In a stream of white, mourners walked behind an ivory-colored, shoulder-borne coffin as neighbors, heads bowed and hands clasped, peered out of doorways on the narrow street in Castilla, a middle-class suburb in Piura, northern Peru.
At the gates of the San José de Tarbes school, dozens of girls wearing grey skirts and white shirts with red ties awaited the cortege, holding white balloons and roses.
It was a farewell for their schoolmate Priscila Quispe, seven, who died of dengue in the Santa Rosa public hospital last week.
In the school courtyard, her teacher paid tribute to the bright, caring girl as the children, staff, and parents stood in stunned silence.
Quispe was one of the victims of a dengue outbreak sweeping through Piura, the center of Peru’s worst epidemic of the mosquito-borne virus on record.
Peru has 137,539 dengue cases and registered at least 223 deaths, the highest mortality rate for the virus in the Americas, according to data released on Saturday from the Pan American Health Organization and Peru’s National Center for Epidemiology, Disease Prevention and Control.
Battered by heavy rains and flooding in recent months, Piura has seen more than 40,000 cases and 69 deaths this year, at least a dozen of them children, in the city of around half a million, according to the local health authority.
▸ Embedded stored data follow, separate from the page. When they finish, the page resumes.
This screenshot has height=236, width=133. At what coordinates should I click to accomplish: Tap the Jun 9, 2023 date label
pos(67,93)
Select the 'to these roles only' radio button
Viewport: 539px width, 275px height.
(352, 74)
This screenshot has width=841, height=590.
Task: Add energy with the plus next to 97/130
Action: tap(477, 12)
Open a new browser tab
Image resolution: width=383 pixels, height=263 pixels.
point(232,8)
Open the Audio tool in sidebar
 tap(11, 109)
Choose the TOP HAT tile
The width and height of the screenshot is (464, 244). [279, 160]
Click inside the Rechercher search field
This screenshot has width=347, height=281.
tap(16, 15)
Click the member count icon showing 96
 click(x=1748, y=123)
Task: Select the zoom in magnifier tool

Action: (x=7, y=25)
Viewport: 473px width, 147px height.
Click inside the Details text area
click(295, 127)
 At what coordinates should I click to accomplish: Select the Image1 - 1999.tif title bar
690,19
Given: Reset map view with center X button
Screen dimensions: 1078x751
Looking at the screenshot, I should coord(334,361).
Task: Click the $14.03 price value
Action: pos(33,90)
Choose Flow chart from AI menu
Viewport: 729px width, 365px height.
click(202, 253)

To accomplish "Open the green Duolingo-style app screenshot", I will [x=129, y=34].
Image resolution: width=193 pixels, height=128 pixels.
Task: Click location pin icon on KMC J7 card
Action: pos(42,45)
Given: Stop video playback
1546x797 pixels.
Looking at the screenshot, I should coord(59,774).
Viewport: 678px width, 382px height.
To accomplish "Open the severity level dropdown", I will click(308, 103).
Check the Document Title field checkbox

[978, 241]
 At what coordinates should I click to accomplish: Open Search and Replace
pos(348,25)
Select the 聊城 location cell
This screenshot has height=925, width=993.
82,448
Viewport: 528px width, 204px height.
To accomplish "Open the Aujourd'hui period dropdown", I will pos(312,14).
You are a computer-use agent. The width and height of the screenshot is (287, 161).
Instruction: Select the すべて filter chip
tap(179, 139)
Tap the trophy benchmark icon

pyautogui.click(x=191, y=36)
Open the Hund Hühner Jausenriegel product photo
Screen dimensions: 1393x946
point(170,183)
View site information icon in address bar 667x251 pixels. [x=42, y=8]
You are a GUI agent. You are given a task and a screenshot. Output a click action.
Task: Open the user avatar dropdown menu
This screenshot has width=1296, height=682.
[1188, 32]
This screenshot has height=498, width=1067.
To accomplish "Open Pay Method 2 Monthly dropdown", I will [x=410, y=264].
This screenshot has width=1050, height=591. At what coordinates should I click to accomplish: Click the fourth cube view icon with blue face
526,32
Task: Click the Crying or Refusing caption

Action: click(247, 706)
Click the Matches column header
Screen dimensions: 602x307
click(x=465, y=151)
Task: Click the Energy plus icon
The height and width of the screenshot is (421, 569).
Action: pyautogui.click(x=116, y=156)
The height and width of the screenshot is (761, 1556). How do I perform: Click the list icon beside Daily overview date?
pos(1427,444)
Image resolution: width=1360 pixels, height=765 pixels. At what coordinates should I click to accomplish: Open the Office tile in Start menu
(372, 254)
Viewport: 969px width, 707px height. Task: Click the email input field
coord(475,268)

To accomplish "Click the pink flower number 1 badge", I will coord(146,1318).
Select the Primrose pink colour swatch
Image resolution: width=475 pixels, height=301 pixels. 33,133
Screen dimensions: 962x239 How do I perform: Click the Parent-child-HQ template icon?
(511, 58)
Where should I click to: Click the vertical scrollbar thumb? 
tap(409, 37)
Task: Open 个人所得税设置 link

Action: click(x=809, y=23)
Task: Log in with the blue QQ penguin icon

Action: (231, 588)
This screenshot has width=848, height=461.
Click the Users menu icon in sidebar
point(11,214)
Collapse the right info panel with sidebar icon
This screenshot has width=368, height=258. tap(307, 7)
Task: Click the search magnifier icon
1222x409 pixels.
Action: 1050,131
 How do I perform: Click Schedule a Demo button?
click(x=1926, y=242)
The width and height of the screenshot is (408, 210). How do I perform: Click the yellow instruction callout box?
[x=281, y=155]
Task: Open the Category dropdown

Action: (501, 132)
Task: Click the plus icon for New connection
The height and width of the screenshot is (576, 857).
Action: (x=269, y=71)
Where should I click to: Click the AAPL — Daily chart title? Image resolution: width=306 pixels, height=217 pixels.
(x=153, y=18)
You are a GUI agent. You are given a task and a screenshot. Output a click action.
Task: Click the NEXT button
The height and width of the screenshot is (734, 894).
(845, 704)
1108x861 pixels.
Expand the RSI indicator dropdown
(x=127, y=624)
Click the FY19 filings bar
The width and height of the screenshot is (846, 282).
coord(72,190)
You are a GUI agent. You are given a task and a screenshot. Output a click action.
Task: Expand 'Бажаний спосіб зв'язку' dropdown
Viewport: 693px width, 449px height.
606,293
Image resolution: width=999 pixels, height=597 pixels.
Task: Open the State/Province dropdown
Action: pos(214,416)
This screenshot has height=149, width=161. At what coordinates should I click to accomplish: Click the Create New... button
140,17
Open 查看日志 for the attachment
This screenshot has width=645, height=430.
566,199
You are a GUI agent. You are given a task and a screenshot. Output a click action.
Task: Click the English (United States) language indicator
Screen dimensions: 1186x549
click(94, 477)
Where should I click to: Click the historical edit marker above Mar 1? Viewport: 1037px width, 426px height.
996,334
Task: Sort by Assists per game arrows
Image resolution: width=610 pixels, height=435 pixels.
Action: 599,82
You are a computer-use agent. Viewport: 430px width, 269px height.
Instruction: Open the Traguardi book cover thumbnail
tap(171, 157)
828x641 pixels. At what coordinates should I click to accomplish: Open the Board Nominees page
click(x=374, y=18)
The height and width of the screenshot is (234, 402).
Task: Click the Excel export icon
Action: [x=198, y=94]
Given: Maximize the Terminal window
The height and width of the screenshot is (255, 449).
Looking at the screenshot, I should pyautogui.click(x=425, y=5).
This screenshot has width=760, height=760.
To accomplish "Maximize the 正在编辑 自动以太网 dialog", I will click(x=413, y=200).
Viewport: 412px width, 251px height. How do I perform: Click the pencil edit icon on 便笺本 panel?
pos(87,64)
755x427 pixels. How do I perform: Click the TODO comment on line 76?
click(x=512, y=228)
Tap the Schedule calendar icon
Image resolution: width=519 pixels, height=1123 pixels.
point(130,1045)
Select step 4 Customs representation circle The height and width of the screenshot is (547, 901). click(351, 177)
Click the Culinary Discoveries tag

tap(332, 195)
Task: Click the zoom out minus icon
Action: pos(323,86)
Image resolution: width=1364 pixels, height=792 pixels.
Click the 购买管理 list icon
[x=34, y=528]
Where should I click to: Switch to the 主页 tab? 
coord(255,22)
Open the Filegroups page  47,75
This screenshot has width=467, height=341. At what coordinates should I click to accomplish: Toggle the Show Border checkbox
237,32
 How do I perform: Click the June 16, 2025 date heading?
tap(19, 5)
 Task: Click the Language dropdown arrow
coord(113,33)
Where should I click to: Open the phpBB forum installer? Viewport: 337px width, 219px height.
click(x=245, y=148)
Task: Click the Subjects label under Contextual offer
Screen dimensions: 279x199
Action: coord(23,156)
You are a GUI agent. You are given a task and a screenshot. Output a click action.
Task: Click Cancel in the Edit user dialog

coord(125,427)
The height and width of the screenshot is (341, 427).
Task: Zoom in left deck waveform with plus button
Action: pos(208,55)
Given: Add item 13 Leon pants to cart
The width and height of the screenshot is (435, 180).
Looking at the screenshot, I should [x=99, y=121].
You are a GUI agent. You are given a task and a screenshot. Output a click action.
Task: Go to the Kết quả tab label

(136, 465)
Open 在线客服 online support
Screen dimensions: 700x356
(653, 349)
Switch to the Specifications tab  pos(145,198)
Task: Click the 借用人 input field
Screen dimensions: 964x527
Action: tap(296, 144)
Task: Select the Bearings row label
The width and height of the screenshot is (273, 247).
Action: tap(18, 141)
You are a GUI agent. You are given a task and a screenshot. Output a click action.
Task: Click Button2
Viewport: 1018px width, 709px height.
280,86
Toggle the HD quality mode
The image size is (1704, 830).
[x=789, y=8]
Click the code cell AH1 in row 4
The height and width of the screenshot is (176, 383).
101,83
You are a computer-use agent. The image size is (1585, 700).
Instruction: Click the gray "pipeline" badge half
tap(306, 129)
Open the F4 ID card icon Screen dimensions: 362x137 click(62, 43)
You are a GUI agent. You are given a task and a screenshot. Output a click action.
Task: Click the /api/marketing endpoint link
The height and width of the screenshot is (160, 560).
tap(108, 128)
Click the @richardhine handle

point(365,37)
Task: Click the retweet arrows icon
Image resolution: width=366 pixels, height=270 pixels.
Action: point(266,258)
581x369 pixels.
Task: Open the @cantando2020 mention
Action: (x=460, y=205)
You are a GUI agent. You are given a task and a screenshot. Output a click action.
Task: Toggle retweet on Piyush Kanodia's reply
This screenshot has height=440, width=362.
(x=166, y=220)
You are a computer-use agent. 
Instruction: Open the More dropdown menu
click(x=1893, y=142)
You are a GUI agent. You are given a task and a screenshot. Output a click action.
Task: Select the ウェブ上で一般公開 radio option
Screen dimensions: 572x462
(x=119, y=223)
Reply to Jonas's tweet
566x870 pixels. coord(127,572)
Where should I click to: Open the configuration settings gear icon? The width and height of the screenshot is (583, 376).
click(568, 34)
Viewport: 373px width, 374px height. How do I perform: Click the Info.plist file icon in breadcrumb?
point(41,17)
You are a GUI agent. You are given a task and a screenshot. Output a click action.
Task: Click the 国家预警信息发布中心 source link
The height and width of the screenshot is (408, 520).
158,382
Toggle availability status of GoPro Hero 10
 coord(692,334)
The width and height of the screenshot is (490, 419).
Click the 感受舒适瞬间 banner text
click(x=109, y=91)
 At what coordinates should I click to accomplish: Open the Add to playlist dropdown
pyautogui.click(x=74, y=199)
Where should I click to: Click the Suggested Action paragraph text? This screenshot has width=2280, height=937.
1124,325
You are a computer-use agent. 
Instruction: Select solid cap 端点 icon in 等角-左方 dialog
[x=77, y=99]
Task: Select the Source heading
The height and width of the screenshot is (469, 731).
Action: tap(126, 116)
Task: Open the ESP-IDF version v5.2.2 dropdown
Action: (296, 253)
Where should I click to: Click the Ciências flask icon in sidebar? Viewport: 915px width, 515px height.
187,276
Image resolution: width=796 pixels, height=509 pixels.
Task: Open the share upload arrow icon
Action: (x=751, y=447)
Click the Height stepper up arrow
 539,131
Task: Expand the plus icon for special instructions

In April and May, Cyclone Yaku unleashed torrential rain on northern Peru, and the floodwaters provided the ideal breeding grounds for the Aedes aegypti mosquito, the vector for dengue, as well as chikungunya and Zika, which are endemic in the hot northern region, near the border with Ecuador.
“The first day, [my daughter] had a high fever and abdominal pain, then on the second and third day she was vomiting and had diarrhea,” said Lilian Pizarro, whose seven-year-old, Camila, was recovering in an emergency tent hospital erected on a sports field to deal with the overflow of dengue patients.
Under mosquito nets, the patients were cared for by medical specialists sent from the capital, Lima.
Despite a contingency plan for a dengue outbreak, “the demand has been much greater than the supply,” Dr. Jennifer Cuadros, a medic with the prevention and control of metaxenic and zoonotic diseases directorate told.
The caseload was already double that of 2017, after the last El Niño tore through Peru’s coastal region, killing more than 140 people in floods and landslides, and causing billions of pounds in damage.
The city’s public hospitals have been struggling to cope, and beds are available for only the most severe cases.
“Here we only take dengue patients with alarm signs – bleeding, persistent abdominal pain, persistent vomiting,” said Dr. Ludwig Zeta, 26, who was manning triage, along with two nurses, at a maternity hospital as dozens of patients waited outside.
“We have many young people and a good number of children.” He had not seen so many ill people since the COVID pandemic, in which Peru had one of the world’s highest mortality rates.
“In Piura, 30% of the infected people are children,” said César Orrego, the ombudsman for the region. “Their cases can quickly become fatal, so we need pediatricians.”
On the outskirts of the city, dozens of dengue sufferers have no choice but to stay home. In a hut made from plywood and woven matting, Juana Aquino, 66, and her nine-year-old grandson, Abraham, were both laid up with fever.
She has been his carer since her daughter and the boy’s father were killed in a motorcycle accident five years ago.
Another daughter, Giovani Risco, was caring for both but was afraid to take them to the hospital, fearing they would be taken into intensive care.
Neighbors were also sick. An elderly couple, Josefa Rivas, 74, and Mario Moré, 76, had been confined to their beds for two weeks, too weak to move and barely able to eat, their family said.
Cristobal Timaná, a community leader, estimated that more than half of the 640 households there had dengue.
The community, which began as a camp for flood victims six years ago, relies on tanks to pipe water into barrels stored in homes.
These are uncovered and so are breeding grounds for mosquito larvae. Timaná said he had been appealing to the local authorities to fumigate their homes for two months, but to no avail.
An El Niño weather phenomenon expected later this year will bring more heavy rain and flooding.
The climate crisis has driven a rise in vector-borne diseases, according to a 2022 study.
“The increase in temperature is going to continue, and diseases like dengue are one of the results,” said Dr. Luis Pampa, an infectiologist from Peru’s National Health Institute, who was treating patients in the tent hospital.
“We don’t have to be fortune-tellers to say that, if we do not take this problem seriously, it could get worse.”